Return every line of the items below unchanged, keeping each character and line break as given.
::::
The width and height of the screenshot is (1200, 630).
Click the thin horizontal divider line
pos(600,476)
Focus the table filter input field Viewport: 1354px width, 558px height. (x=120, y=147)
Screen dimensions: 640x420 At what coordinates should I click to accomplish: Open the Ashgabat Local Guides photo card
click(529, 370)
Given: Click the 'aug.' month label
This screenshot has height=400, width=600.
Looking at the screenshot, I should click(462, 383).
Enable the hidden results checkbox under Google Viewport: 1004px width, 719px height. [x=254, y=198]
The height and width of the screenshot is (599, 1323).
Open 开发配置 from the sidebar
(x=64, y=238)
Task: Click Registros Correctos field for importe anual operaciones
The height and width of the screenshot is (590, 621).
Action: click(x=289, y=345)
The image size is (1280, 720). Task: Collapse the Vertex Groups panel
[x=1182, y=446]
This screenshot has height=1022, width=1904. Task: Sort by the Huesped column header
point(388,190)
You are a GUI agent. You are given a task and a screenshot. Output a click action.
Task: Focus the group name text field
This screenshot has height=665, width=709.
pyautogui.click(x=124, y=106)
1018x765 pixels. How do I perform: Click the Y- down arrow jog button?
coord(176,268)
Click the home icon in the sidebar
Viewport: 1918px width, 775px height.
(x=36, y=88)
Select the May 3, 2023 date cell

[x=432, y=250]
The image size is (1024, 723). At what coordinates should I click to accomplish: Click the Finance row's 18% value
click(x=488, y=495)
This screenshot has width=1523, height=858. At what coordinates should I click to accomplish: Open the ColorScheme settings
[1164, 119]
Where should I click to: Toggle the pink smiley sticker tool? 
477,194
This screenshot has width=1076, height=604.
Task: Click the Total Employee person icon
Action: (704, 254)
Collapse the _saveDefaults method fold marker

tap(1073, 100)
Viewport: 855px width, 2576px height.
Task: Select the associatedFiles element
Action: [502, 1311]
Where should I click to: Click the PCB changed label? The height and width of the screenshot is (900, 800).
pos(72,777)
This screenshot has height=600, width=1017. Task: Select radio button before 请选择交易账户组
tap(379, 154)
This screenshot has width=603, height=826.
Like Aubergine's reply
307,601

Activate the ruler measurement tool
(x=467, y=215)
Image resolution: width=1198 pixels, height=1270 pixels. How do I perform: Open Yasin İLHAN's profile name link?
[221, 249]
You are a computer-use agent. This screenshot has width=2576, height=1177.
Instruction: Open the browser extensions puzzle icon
::::
[RESPONSE]
The width and height of the screenshot is (1200, 630).
Click the thin horizontal divider line
pos(600,476)
Focus the table filter input field Viewport: 1354px width, 558px height. (x=120, y=147)
Screen dimensions: 640x420 At what coordinates should I click to accomplish: Open the Ashgabat Local Guides photo card
click(529, 370)
Given: Click the 'aug.' month label
This screenshot has height=400, width=600.
Looking at the screenshot, I should click(462, 383).
Enable the hidden results checkbox under Google Viewport: 1004px width, 719px height. [x=254, y=198]
The height and width of the screenshot is (599, 1323).
Open 开发配置 from the sidebar
(x=64, y=238)
Task: Click Registros Correctos field for importe anual operaciones
The height and width of the screenshot is (590, 621).
Action: click(x=289, y=345)
The image size is (1280, 720). Task: Collapse the Vertex Groups panel
[x=1182, y=446]
This screenshot has height=1022, width=1904. Task: Sort by the Huesped column header
point(388,190)
You are a GUI agent. You are given a task and a screenshot. Output a click action.
Task: Focus the group name text field
This screenshot has height=665, width=709.
pyautogui.click(x=124, y=106)
1018x765 pixels. How do I perform: Click the Y- down arrow jog button?
coord(176,268)
Click the home icon in the sidebar
Viewport: 1918px width, 775px height.
(x=36, y=88)
Select the May 3, 2023 date cell

[x=432, y=250]
The image size is (1024, 723). At what coordinates should I click to accomplish: Click the Finance row's 18% value
click(x=488, y=495)
This screenshot has width=1523, height=858. At what coordinates should I click to accomplish: Open the ColorScheme settings
[1164, 119]
Where should I click to: Toggle the pink smiley sticker tool? 
477,194
This screenshot has width=1076, height=604.
Task: Click the Total Employee person icon
Action: (704, 254)
Collapse the _saveDefaults method fold marker

tap(1073, 100)
Viewport: 855px width, 2576px height.
Task: Select the associatedFiles element
Action: [502, 1311]
Where should I click to: Click the PCB changed label? The height and width of the screenshot is (900, 800).
pos(72,777)
This screenshot has height=600, width=1017. Task: Select radio button before 请选择交易账户组
tap(379, 154)
This screenshot has width=603, height=826.
Like Aubergine's reply
307,601

Activate the ruler measurement tool
(x=467, y=215)
Image resolution: width=1198 pixels, height=1270 pixels. How do I perform: Open Yasin İLHAN's profile name link?
[221, 249]
You are a computer-use agent. This screenshot has width=2576, height=1177.
Instruction: Open the browser extensions puzzle icon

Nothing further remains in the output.